20 thoughts on “So Good They Named It Twice

      1. realPolithicks

        Thats an odd sign, as far as I can tell Baile Bocht is actually Irish for Ballybough.

        1. MayJay

          From what I’ve been told, the original place name was Baile Bocht (Poor Town) which was then anglicised to Ballybough. It was then renamed Fairview and re-Irish-ised (!) to Fionn Radharc to please the adjacent suburbs. Which could, of course, be bull-hockey.

  1. Redundant Proofreaders Society

    Dear Eh,
    1. The reference to New York being named twice is nothing to do with the line ‘New York, New York’ but refers to the fact that it was a Dutch colony, named ‘New Amsterdam’ until 1664. The Brits rolled in with 400 troops commandeered by the Duke of York and forced the Dutch to hand the strategic trading port over, subsequently renaming it ‘New York’.

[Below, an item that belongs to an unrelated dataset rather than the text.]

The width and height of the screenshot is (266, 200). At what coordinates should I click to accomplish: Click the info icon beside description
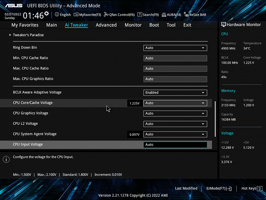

    2. Heuston is the Irish for Heuston.

    1. Pip

      Thought it came from the postal address – New York NY 309 or similar.
      New York, New York (state).

      1. Rob_G

        This is exactly what it is in reference to, I think this might be part of the commenter’s schtick.

    2. pity

      2. Mac Aodha is the Irish for Heuston.
      3. Someone decided that the English and Irish should use the same font in all city signs, making them look horrid.

  2. Cian

    It the train station was named after Seán Heuston (Seán Mac Aodha) doesn’t that make the Irish “MacAodha”?

    1. Andyourpointiswhatexactly?

      Wikipedia (not any knowledge of mine, sadly) would back you up on that.

      1. Cian


        Um, in the interests of, like, full disclosure…. I got this nugget of info from Wikipedia.

  3. rotide

    Why is there a need to Gaelicize english names?

    Raghnallach being a prime example on the luas. That’s just completely made up.

    1. MayJay

      Yep. Lots of wacky translations, in both directions. As a native Irish speaker, I’m equally annoyed/amused by crappy Irish as I am by over-zealous attempts to find makey-uppy Irish names for what are, essentially, English words. Leave the Irish words alone, leave the English words alone!

      Side note – my current favourite can be found on Bus Éireann “Go raibh maith agat as cluas a thuair dúin” Thank you for giving us an ear. Lirterally, handing someone an ear. Em, you’re welcome!